PASSAGE TO READ »

I am using a BinaryReader to read a file and split by new line \n
into ReadOnlySpan<byte>
(to add context I want bytes and not strings as I am using Utf8JsonReader
and trying to avoid copying from string to byte array).
There is a reason for the large buffer it is deliberate - 16kB is OK for the application and is processed one buffer at a time.
However compared to File.ReadAllBytes(filename)
which completes in 1 second, the code below takes 30+ seconds on the same machine.
I am naively assuming BinaryReader
would be reading forward and caching in advance - seems not the case or at least not using any flags for this (I can't seem to fine any).
How can i improve my performance, or implement the line splitting via an alternative class?
static void Main(string[] args)
{
using var fileStream = File.Open(args[0], FileMode.Open);
using (var reader = new BinaryReader(fileStream))
{
var i = 0;
ReadOnlySpan<byte> line = null;
while ((line = reader.ReadLine()) != null)
{
// Process the line here, one at a time.
i++;
}
Console.WriteLine("Read line " + i);
}
}
public static class BinaryReaderExtensions
{
public static ReadOnlySpan<byte> ReadLine(this BinaryReader reader)
{
if (reader.IsEndOfStream())
return null;
// Buffer size is deliberate, we process one line at a time.
var buffer = new byte[16384];
var i = 0;
while (!reader.IsEndOfStream() && i < buffer.Length)
{
if((buffer[i] = reader.ReadByte()) == '\n')
return new ReadOnlySpan<byte>(buffer, 0, i + 1);
i++;
}
return null;
}
public static bool IsEndOfStream(this BinaryReader reader)
{
return reader.BaseStream.Position == reader.BaseStream.Length;
}
}

EXERCISE INSTRUCTIONS »
1. In the BinaryReader question, why does the poster want to split the file into bytes instead of strings?
2. Answer these about the BinaryReader question:
(a) How long does File.ReadAllBytes take on the poster's machine?
(b) What buffer size does the ReadLine code create?
(c) What character is each line split on?
3. List every method that the code in the BinaryReader question declares.

RECORD EXCERPTS »
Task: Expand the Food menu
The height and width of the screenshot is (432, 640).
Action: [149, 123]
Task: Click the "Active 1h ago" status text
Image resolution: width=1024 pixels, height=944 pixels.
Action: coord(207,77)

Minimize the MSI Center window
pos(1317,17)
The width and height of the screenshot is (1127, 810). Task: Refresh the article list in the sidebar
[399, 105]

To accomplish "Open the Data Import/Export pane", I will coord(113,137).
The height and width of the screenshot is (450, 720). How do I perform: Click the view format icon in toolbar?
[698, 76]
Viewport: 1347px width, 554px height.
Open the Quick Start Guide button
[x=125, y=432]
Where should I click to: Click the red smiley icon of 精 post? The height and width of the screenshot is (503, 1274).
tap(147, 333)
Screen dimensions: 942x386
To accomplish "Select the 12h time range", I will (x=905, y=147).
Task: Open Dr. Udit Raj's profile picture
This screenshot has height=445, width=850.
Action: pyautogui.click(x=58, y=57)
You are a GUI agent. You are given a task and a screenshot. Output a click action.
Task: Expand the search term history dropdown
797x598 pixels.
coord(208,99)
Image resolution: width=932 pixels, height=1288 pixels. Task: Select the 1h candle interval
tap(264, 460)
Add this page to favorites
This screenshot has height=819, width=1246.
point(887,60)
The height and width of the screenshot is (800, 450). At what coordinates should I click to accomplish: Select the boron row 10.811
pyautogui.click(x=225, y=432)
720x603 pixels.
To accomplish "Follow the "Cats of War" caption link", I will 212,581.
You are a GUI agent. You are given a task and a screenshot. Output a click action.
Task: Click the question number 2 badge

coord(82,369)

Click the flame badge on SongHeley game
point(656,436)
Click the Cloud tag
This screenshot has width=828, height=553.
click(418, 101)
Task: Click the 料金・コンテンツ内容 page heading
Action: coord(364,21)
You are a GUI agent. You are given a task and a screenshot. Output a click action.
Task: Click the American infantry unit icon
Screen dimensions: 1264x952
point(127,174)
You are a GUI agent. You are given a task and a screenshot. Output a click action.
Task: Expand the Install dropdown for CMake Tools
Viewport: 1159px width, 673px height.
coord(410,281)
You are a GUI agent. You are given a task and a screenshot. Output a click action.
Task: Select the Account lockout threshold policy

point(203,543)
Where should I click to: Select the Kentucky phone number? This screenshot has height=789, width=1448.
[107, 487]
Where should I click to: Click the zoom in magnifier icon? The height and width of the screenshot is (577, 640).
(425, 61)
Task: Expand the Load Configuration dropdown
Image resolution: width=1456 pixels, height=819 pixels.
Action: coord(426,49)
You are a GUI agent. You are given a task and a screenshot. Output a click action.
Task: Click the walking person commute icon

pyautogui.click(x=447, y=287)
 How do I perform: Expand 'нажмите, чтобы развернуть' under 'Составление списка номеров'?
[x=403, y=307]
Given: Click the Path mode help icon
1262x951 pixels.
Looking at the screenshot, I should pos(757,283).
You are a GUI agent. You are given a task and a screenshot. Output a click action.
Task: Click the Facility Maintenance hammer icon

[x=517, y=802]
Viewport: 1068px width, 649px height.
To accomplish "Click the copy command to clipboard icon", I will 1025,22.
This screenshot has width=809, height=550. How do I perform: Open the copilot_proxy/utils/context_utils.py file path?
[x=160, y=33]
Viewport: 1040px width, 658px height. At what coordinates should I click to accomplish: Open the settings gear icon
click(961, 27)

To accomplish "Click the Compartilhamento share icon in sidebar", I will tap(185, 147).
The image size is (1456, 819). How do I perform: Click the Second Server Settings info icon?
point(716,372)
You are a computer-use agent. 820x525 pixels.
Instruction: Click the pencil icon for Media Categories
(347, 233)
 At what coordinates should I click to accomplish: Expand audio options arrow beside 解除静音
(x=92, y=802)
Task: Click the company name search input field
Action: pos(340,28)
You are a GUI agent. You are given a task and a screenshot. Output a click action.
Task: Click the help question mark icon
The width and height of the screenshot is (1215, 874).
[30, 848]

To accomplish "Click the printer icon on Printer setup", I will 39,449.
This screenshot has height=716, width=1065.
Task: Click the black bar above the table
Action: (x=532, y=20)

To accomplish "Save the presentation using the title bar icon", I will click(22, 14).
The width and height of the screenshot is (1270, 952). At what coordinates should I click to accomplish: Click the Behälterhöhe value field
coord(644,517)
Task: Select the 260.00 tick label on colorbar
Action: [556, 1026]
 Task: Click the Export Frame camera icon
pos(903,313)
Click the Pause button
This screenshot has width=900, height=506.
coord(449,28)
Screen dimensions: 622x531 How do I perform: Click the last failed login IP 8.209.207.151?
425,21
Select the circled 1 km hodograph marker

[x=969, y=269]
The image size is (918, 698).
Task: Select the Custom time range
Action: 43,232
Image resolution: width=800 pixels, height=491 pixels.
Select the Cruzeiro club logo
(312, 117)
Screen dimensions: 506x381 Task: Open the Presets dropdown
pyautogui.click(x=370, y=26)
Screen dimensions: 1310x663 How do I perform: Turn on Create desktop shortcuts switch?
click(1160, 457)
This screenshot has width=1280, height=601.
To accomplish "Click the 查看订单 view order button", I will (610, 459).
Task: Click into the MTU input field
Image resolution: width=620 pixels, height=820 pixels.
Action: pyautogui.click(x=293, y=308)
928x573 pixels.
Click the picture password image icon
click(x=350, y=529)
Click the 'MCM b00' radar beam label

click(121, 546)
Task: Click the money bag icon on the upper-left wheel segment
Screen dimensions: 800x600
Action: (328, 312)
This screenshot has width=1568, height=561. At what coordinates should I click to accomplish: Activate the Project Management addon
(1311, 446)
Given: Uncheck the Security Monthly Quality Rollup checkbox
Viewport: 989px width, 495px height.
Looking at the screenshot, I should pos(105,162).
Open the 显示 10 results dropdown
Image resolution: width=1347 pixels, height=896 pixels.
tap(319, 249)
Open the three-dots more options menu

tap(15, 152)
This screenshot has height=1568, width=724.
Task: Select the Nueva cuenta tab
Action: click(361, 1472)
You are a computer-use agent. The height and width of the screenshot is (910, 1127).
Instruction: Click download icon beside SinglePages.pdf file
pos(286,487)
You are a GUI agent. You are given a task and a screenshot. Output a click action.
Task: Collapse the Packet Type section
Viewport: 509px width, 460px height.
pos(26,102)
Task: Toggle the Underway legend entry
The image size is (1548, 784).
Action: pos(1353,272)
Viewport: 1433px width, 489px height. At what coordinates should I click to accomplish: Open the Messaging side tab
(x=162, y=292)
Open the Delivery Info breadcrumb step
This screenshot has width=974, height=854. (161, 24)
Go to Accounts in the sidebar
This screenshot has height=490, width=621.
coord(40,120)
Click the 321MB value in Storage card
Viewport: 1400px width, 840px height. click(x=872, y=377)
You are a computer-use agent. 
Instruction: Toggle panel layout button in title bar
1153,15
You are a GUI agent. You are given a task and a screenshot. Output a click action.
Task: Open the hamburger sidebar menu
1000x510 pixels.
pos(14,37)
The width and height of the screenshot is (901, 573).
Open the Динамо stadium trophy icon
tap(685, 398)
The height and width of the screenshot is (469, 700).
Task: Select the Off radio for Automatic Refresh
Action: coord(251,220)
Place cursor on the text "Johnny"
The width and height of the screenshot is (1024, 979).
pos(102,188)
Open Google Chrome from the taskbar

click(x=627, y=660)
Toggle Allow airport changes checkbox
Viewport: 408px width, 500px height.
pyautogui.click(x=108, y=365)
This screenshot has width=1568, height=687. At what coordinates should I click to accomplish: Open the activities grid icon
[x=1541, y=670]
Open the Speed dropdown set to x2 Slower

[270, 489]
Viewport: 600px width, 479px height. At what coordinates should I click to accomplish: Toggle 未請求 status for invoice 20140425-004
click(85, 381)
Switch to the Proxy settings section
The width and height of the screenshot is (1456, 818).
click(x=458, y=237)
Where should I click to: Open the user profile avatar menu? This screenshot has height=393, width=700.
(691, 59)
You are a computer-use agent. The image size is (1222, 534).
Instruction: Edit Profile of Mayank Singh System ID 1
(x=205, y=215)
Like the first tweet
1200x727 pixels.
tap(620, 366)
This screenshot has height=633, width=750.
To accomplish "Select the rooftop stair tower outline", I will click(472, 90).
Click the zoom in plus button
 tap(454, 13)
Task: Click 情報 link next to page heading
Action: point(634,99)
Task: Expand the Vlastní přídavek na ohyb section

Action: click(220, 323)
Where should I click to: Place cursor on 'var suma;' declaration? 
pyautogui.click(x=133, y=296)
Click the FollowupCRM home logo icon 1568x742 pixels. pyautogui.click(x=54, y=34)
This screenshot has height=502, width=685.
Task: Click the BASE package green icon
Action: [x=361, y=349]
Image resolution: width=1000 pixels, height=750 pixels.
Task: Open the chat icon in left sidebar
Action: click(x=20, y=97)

TASK-BY-TASK RESULTS »
1. The poster is using Utf8JsonReader and wants to avoid copying data from a string into a byte array.

2.
(a) 1 second
(b) 16384 bytes
(c) The new line character, \n

3. Main, ReadLine, IsEndOfStream